[Stored data]
=== Begin Enclosure ===

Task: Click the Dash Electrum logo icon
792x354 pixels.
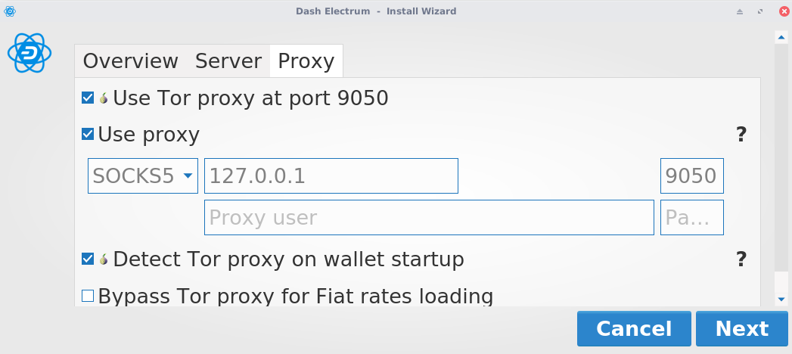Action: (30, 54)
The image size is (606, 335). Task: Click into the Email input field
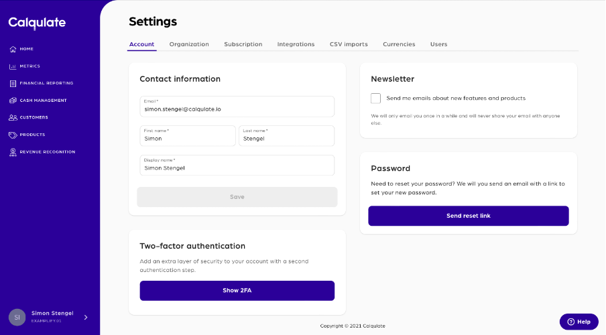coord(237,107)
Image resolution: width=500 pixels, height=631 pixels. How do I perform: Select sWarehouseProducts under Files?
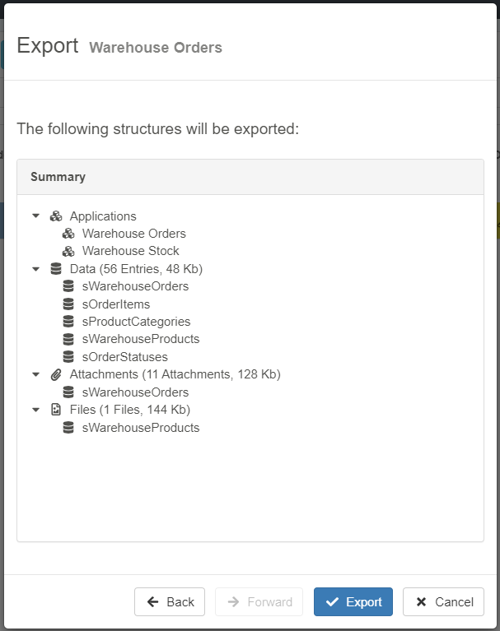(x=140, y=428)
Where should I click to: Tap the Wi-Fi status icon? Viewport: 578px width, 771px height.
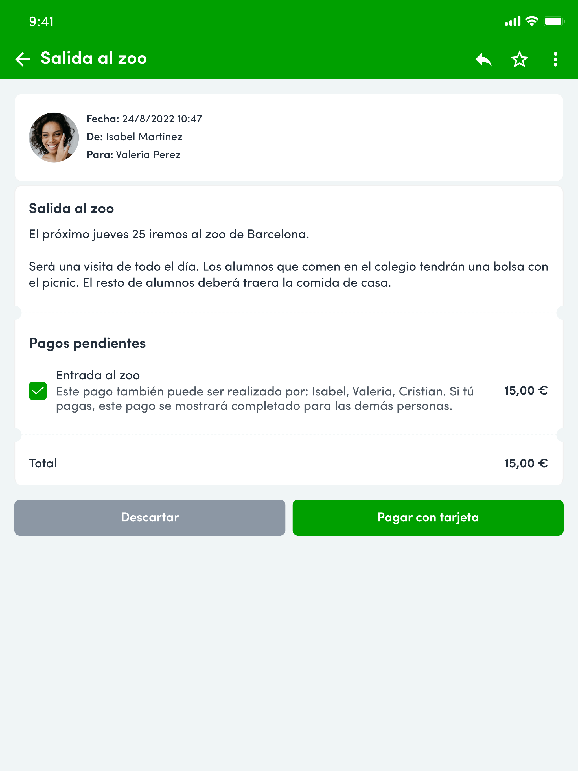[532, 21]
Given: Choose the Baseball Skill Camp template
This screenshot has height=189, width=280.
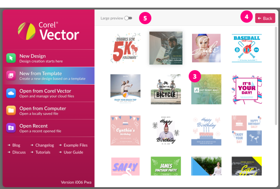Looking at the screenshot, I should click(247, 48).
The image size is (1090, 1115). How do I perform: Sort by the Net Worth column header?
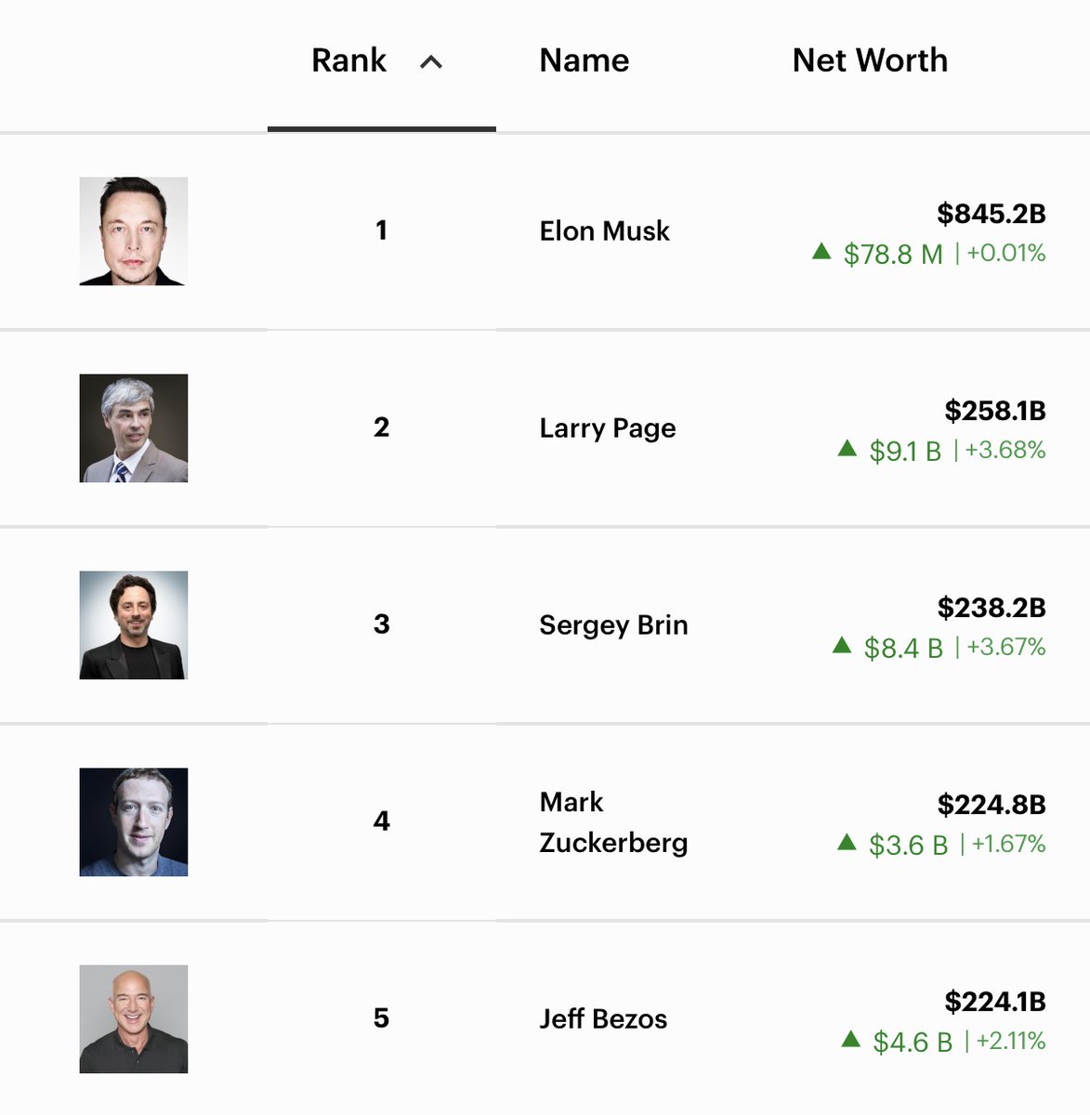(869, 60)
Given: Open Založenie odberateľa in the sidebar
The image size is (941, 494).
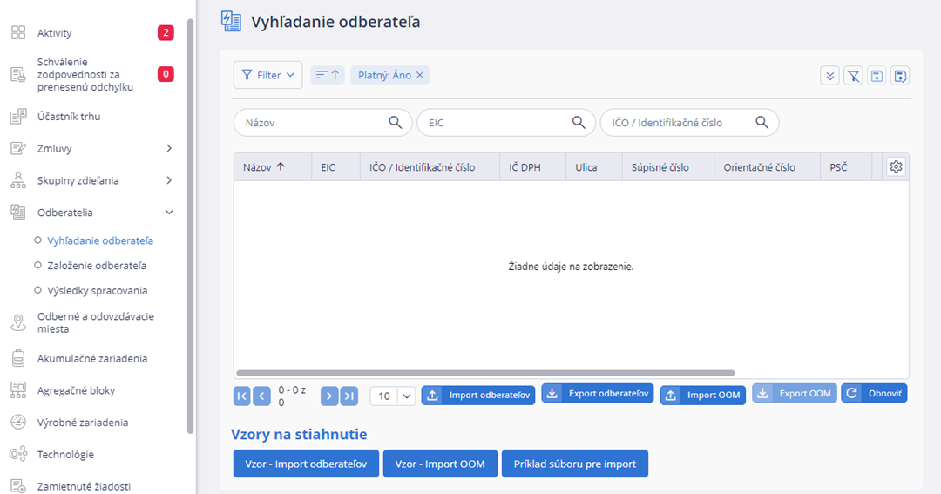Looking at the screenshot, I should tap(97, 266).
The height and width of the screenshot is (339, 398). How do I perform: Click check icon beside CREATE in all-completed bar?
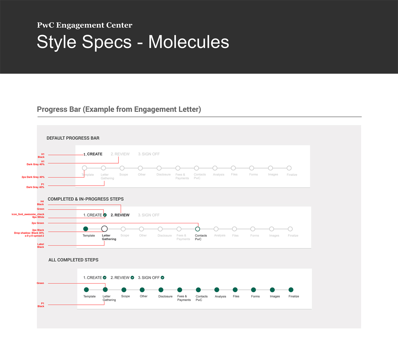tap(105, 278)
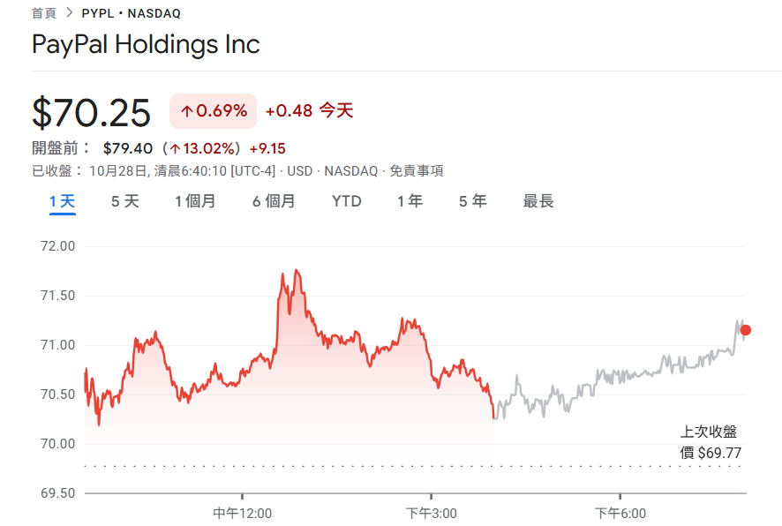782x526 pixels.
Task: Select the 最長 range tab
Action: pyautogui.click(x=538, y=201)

=== End Enclosure ===
=== Begin Enclosure ===

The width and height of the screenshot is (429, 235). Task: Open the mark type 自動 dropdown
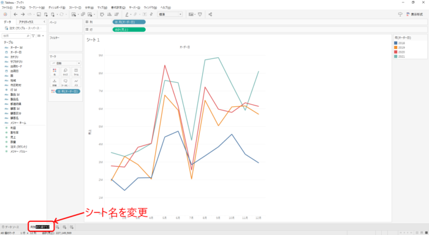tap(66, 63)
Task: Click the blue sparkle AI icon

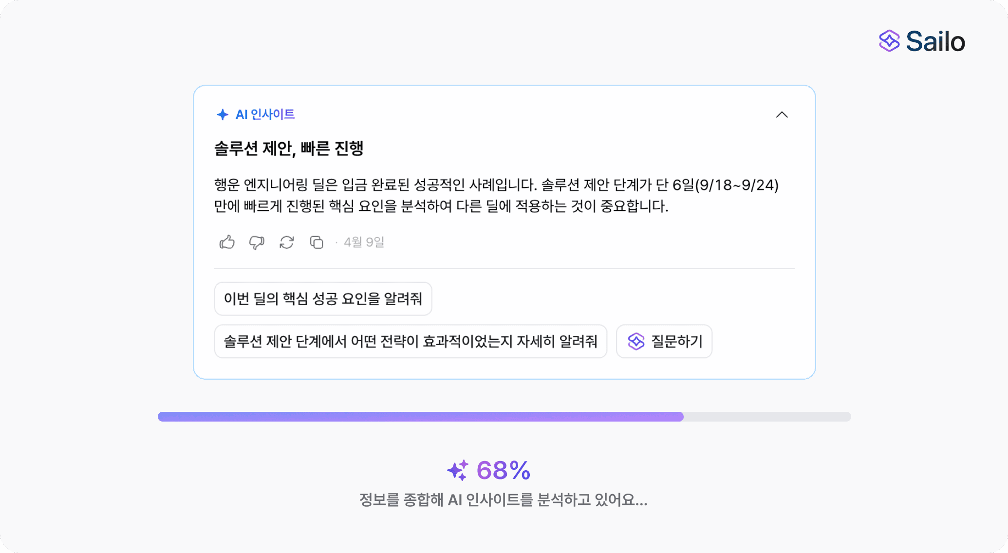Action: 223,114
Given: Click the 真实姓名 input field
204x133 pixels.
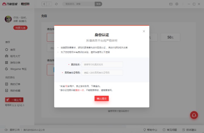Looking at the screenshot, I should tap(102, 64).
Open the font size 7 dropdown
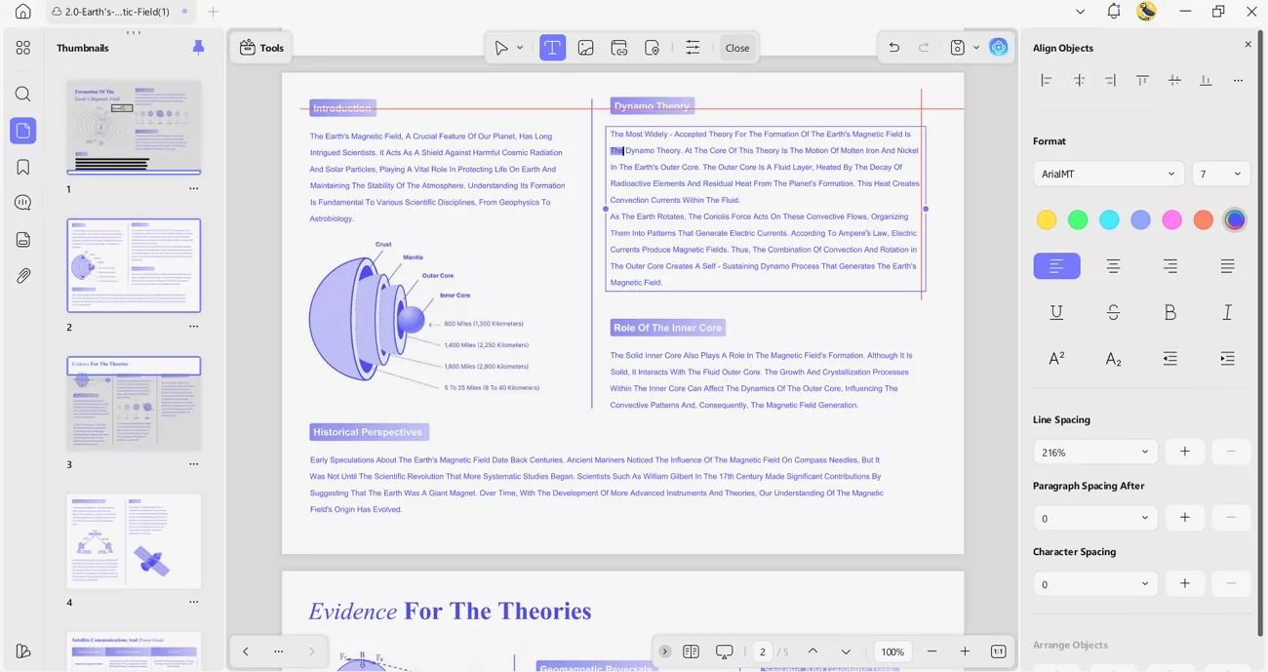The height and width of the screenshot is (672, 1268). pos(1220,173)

=== End Enclosure ===

#### [PROBLEM REQUIREMENTS]
The lines to copy are those in the records above containing the word "Given".

#### [SOLUTION TO THIS TASK]
Given: Choose the Baseball Skill Camp template
Given: Open Založenie odberateľa in the sidebar
Given: Click the 真实姓名 input field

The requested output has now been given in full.